Can refraction of the atmosphere be so high that the surface of a planet seems concave to its inhabitants? In their novel Inhabited Island by brothers Strugatsky, the inhabitants of a planet think they live on the inner surface of a giant sphere because the refraction of the atmosphere makes the surface appearing concave. 
At the same time, the atmosphere is suitable for a human to breathe.
I wonder whether it is actually possible?
 A: It is so possible that it actually happens on Earth, where I suppose
we are both breathing.
I think you should read the mirage page of Wikipedia (where I learned all I am saying here) as this can
actually happen on our planet. It is called a superior mirage, and
happen when you have temperature inversion, with a ground colder than
the air above.
The classical mirage that you see in the desert, or on a hot road, is
an inferior mirage due to the fact that air is hotter near the ground,
hence less dense and with a smaller refraction index than the air
above. It makes things appear lower than they are (including
apparently reflecting the sky).

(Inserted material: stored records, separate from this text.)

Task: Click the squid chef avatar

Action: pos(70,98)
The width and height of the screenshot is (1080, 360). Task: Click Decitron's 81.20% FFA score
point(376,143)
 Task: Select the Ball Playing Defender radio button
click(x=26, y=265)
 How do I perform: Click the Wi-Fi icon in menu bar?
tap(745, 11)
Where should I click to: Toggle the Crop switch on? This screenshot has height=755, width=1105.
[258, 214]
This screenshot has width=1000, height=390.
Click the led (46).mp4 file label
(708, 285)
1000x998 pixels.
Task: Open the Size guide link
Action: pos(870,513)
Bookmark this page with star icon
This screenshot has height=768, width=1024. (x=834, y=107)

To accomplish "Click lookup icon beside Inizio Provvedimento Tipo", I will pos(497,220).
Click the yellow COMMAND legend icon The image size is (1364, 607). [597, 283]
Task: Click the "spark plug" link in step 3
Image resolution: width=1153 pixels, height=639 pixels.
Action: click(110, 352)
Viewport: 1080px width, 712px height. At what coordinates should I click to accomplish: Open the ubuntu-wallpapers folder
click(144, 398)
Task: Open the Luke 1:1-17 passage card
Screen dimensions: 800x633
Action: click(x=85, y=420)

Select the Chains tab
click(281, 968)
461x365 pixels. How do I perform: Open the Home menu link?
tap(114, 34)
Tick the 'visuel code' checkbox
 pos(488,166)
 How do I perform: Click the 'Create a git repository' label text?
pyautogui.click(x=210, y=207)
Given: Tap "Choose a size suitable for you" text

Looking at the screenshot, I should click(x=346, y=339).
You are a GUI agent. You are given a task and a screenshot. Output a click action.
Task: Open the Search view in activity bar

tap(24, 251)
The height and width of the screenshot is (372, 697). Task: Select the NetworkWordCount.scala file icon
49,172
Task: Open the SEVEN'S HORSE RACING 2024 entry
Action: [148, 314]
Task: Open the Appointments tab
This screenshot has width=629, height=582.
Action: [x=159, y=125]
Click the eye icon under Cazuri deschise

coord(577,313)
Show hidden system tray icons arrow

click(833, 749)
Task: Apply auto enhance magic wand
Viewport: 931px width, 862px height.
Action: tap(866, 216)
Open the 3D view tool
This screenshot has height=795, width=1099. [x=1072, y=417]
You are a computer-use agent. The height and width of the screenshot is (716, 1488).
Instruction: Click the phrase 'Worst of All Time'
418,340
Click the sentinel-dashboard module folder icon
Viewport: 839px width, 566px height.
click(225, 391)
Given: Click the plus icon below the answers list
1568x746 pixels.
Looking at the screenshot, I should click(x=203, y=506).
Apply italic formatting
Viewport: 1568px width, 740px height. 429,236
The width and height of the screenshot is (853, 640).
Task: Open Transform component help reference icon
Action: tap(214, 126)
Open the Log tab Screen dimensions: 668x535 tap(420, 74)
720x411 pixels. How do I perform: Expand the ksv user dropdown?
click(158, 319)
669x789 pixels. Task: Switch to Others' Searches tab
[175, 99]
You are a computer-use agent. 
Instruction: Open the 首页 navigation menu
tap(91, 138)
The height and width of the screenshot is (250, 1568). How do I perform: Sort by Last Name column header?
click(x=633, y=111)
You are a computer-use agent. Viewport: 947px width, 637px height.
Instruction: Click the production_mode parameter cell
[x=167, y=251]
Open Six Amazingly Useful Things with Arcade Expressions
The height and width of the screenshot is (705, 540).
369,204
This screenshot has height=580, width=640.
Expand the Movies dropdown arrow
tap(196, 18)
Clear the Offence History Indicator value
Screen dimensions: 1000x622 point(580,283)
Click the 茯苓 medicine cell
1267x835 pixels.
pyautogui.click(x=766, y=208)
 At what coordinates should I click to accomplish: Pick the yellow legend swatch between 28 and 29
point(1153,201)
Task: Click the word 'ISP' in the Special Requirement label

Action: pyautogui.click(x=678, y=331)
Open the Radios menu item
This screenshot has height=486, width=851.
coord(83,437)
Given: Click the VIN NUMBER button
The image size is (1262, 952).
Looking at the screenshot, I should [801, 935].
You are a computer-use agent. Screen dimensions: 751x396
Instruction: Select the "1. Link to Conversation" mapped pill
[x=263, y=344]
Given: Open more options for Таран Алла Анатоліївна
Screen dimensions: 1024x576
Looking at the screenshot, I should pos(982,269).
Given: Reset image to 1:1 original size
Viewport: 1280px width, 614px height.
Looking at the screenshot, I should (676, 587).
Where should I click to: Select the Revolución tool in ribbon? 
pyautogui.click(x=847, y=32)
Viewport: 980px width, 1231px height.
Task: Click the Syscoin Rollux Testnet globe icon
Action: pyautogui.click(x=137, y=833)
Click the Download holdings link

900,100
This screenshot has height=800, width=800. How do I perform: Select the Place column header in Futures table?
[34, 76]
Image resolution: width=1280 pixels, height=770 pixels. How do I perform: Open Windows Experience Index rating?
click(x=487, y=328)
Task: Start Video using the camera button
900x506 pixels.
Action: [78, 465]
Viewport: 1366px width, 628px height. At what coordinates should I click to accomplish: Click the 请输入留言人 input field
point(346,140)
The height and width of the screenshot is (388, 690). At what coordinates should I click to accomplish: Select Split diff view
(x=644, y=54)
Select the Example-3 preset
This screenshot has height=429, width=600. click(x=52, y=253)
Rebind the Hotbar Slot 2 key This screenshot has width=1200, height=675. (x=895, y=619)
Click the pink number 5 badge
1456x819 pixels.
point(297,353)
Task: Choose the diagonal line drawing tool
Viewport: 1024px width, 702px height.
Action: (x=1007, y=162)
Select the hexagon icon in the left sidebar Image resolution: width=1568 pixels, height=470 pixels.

So it would, if anything, make the
planet appear to have a stronger curvature ...  except for the fact
that everything you see is upside down, as if reflected by the surface
of a lake.
Superior mirages are often more complex. They do make things appear
higher than they are, but they can also give images that "can be right-side up
or upside down, depending on the distance of the true object and the
temperature gradient."
What is more remarkable is that the curved trajectory of the light
rays can be such that the observer can see beyond the horizon, as
if there was a huge mirror overhead. This effect can sometimes shorten
significantly the polar winter night. It also allows seeing ships
beyond the horizon, or make them seem to be in the sky.
Still according to Wikipedia, with a temperature gradient 
+12.9°C per 100 meters of elevation "horizontal light rays will just
follow the curvature of the Earth, and the horizon will appear flat".
So I guess that with a higher gradient, the planet will seem concave.
But these phenomena are usually very unstable.